Craving and Attachment

The term “suffering” is Buddhism is not exactly the same term as suffering in English. Suffering, in the English sense is a subset of the larger Buddhist sense. Suffering in English usually connotes pain, but in Buddhism the term “dukkha” refers to wishing life was other than it is. Of course, in the English sense, if one is in pain in some way, wishing life is other than it is is a part of that, but in the Buddhist sense it includes other forms of wishes. These wishes form the basis of craving – craving satisfaction, pleasure, craving for life to be other than it is.
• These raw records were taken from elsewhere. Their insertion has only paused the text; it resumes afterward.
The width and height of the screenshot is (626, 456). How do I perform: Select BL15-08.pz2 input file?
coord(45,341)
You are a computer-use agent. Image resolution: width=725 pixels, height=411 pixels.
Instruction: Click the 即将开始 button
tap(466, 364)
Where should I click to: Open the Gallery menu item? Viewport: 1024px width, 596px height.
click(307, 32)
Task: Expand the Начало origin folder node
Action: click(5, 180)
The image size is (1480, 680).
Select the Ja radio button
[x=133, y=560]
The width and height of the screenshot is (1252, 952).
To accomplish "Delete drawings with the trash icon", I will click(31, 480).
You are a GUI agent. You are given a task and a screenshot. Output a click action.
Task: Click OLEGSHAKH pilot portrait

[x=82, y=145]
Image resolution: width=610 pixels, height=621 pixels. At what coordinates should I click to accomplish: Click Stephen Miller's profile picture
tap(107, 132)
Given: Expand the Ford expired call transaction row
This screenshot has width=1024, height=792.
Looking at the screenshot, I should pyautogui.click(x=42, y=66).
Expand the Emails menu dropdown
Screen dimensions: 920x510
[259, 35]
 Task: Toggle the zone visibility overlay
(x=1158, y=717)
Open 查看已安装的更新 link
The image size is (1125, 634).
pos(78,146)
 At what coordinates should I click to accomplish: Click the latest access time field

I think more about attachment, though, than I do about craving. I perceive attachment as being a deeper, more insidious thing. Craving can be temporary, and not as based on a weakness in the psyche as attachment. I see attachment as a need to use the object, experience, sensation to fill a psychological need, whereas craving is more akin to simple desire. Craving, it seems can be controlled more easily. Craving can be recognized as a want rather than perceived as a need. There are many things I like and might like to own or have, but I recognize that I don’t need them and that I’m ok, I’m me (as far as that goes) without them. Attachment is more like if I don’t have that I’m not me, I’m nothing. Neither is good, mind you, and it may seems as if I’m talking craving down a notch here. I don’t mean to be. Craving can lead to attachment. You can be attached to craving as well. I’ve heard that wealth is not a problem, but attachment to wealth is. Craving for wealth is as well. One can then become attached to that craving, do anything to own, achieve, possess whatever it is that is being craved. I think I can like certain things without necessarily craving them or being attached to them. Once I think, though, that I need them, it becomes craving. Once I think I can’t live without them, it becomes attachment. It becomes clear though that craving is not something that should be toyed with, and even the simplest desire for something should be examined. While some things are nice and can be enjoyed in a healthy manner, it needs to be asked, do I want it more than is healthy? Am I “me” without it?